By Elena Bras, Museum of the American Revolution
The Museum of the American Revolution hosted “History After Hours: Power of the Press” on Tuesday, May 15, from 5:00 – 8:00 p.m.
This event is part of the Museum of the American Revolution’s monthly History After Hours series, which features extended evening hours until 8 p.m., special themed programs, happy hour food and drink specials in Cross Keys Café from 5 – 7 p.m., and full access to the exhibits. The Museum highlighted the theme of press and printing and its impact during the American Revolution in several ways.
Ben Bartgis, a book historian and bookbinder demonstrated the process of printed sheets becoming pamphlets and books.

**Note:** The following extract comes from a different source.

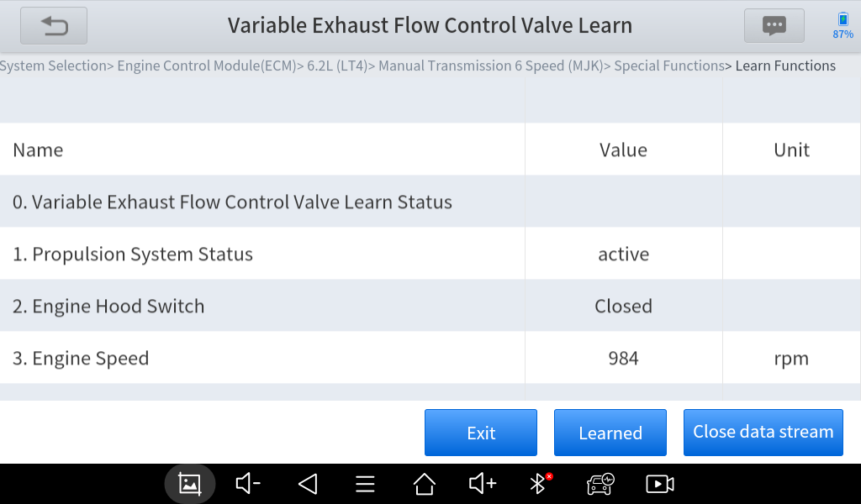Tap the back arrow button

Visitors could make their own pamphlet, featuring poetry by Phillis Wheatley or a mini booklet of The American Crisis by Thomas Paine.
Stamps featuring historical letters and symbols were also available as printing tools for guests as they made their own political pamphlet or broadside. Also offered in the lobby was a re-created Liberty Tree. Guests could write down answers in response to the prompt “How will they carry on the Revolution?” and add them to the life-size tree vinyl placed on one of the lobby walls. The Museum café also offered special happy hour-priced food and drinks, with a signature cocktail made for the event. Guests could enjoy these in either the café or in the lobby with the activities.

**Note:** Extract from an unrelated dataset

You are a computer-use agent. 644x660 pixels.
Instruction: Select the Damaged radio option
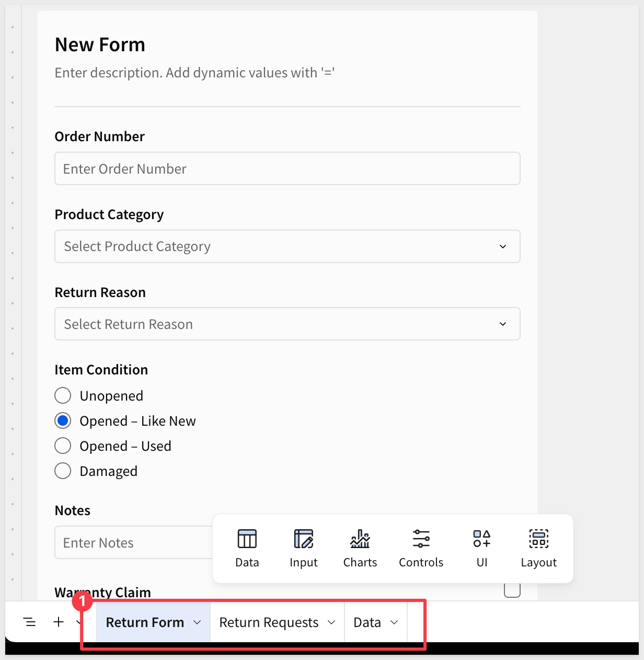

Museum Registrar Michelle Moskal gave a tour during the event that examined the challenges of displaying paper collection items. Some of the objects featured included a signed book of poems by the first published female African American poet, Phillis Wheatley. In the featured gallery, a costumed educator stood under the replica of the Boston Liberty Tree as they told stories of the Sons and Daughters of Liberty who would post broadsides to revolt against the British tyranny. In the same gallery, the touch-screen interactive “Posters of Protest” was also called out. Guests could interact with original broadsides on the digital platform by expanding on original text and translate era-specific language.

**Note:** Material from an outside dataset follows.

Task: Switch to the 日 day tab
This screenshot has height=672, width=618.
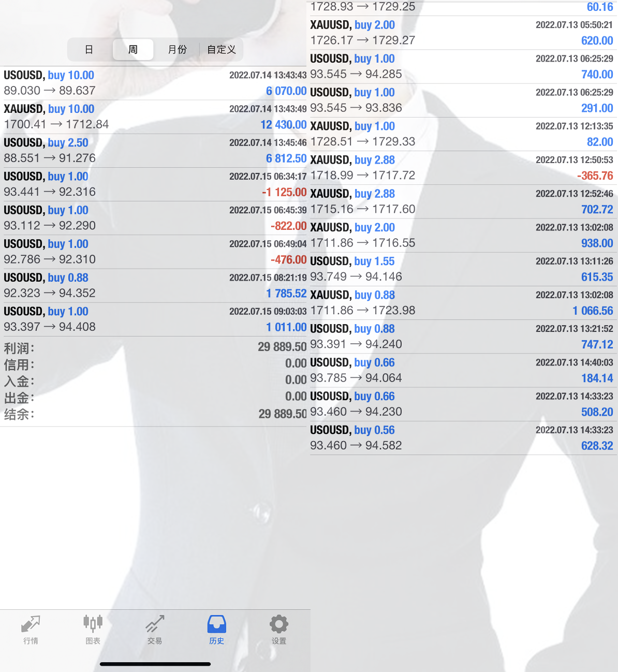Action: (89, 50)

Finally, guests and staff were invited to donate a book to Tree House Books, a Giving Library and Literacy Center in North Philadelphia. The organization provides free books to the community as well as programs that increase literacy skills to promote a lifelong love of reading and writing in children. At each History After Hours event, the Museum partners with a specific organization that ties to the theme of the night.